Generally speaking, the problem proposed in this paper is interesting, and the obtained results are promising and correct. The references in this paper are appropriate and most of the references cited by the author are recent ones.

It is enough to support the research in this paper. Nevertheless, there are some problems that should be addressed. 

The abstract size is very large. I think the maximum number of words in the abstract must be less than 300, please check it.

The article has no literature Review Section in the paper. Please add a Literature review section in the paper to prove that before and during the writing of the paper, the authors have studied the concerned and the latest research.

I would suggest if it could be possible, some simulation comparison with one of the other techniques proposed in the technical literature and disclose the superiority of your work concerning the literature.

The paper has many typo mistakes. Please revisit all the paper and add/remove spaces.
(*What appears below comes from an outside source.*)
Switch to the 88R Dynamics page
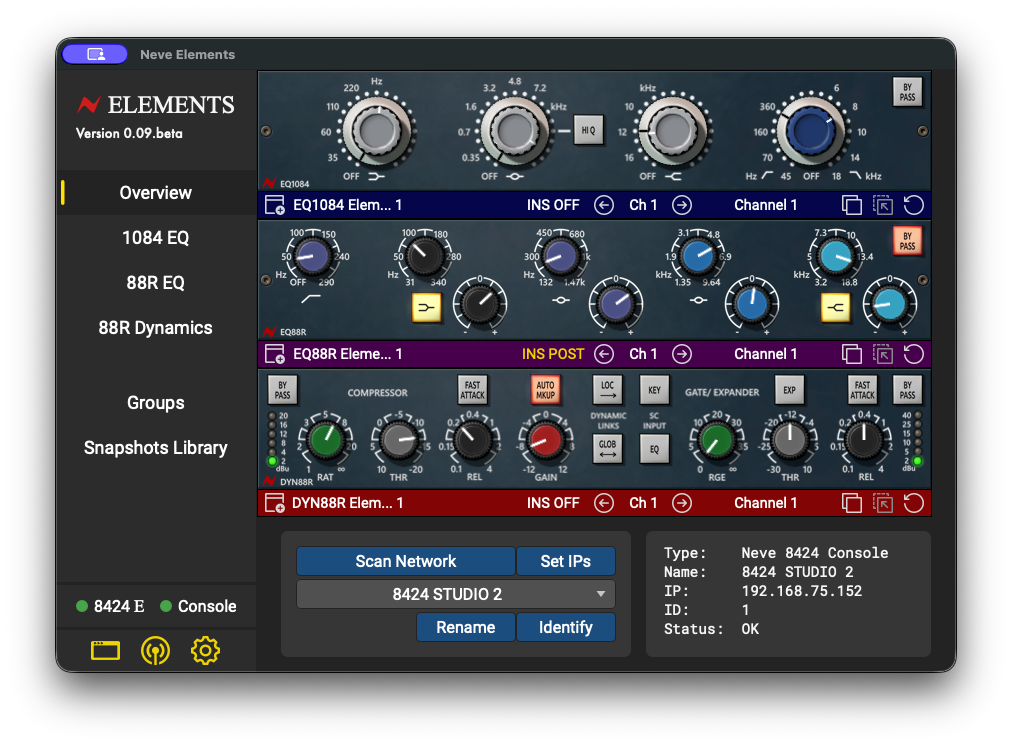 [x=155, y=328]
The results are required to be placed under the heading of the Results and Discussion Section. Please discuss each result properly.

Author Response

See attached file

Author Response File: Author Response.pdf

Reviewer 2 Report

 

This paper describes a new method that is invented to tackle the problems arising from unreliable or different human annotations on data. When datasets are used for training Machine Learning (ML) models, human-labelled data are expected to be perfect. In reality, humans do not have the same level of expertise or background knowledge and can disagree when labelling a data sample. The goal of this work is to take into account the variability of labels and dependencies between humans (as far as labelling is concerned) and at the same time the model architecture and its loss function. The resulting model is trained on several datasets of different types with a simulated labelling procedure and the method has shown its adequacy and better performance in comparison to other methods. 

 

The paper contains good content to justify publication. Nevertheless, the reviewers have concerns about the fact that the labelling is simulated and it is questionable if this approximation is valid. If the authors provided experiments with human data that were near enough to the simulated ones, then the reviewers could conclude that this work is of great value. To validate its importance and its execution, the GitHub repository is also necessary.

 

The related work and theory have a good enough range. Nevertheless, some important references are missing that deal mainly with Explainable AI (xAI) methods. The use of only one xAI method – namely Grad-CAM++ - is not enough to provide insight for all those cases. In particular, it has been shown that Layer-wise Relevance Propagation (LRP) has substantial benefits since it captures both negative and positive relevance. On page 12 the high energy region with the CAM explanation is not necessarily because of high uncertainty, therefore other methods are needed as well. For more explanations about how xAI methods work, the following references are helpful: 

 

- Bennetot, A., Donadello, I., Qadi, A. E., Dragoni, M., Frossard, T., Wagner, B., ... & Díaz-Rodríguez, N. (2021). A Practical Tutorial on Explainable AI Techniques. arXiv preprint arXiv:2111.14260.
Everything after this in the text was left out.